GIVEN DATA: Begin
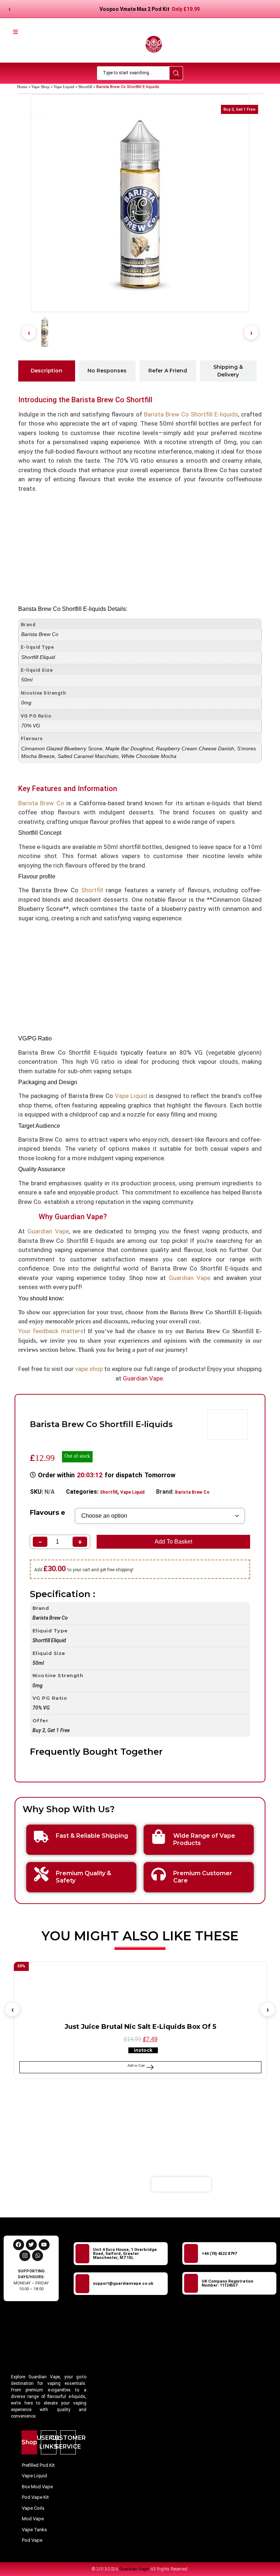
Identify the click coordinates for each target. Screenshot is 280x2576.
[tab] (46, 371)
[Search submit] (176, 73)
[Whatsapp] (37, 2255)
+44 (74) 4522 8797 (219, 2253)
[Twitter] (31, 2244)
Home (22, 86)
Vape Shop (40, 86)
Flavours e (47, 1513)
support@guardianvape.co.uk (123, 2283)
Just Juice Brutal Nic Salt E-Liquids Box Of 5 (140, 2027)
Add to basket (173, 1541)
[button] (29, 333)
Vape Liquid (64, 86)
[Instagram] (24, 2255)
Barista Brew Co (192, 1492)
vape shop (89, 1368)
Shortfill (85, 86)
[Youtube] (44, 2244)
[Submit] (231, 2184)
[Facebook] (18, 2244)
GIVEN DATA: End
- _PROBLEM_
The records above are to be set down exactly as written, with no images.

- _WRITTEN RESPONSE_
Identify the click coordinates for each target. Screenshot is 280x2576.
[tab] (46, 371)
[Search submit] (176, 73)
[Whatsapp] (37, 2255)
+44 (74) 4522 8797 (219, 2253)
[Twitter] (31, 2244)
Home (22, 86)
Vape Shop (40, 86)
Flavours e (47, 1513)
support@guardianvape.co.uk (123, 2283)
Just Juice Brutal Nic Salt E-Liquids Box Of 5 (140, 2027)
Add to basket (173, 1541)
[button] (29, 333)
Vape Liquid (64, 86)
[Instagram] (24, 2255)
Barista Brew Co (192, 1492)
vape shop (89, 1368)
Shortfill (85, 86)
[Youtube] (44, 2244)
[Submit] (231, 2184)
[Facebook] (18, 2244)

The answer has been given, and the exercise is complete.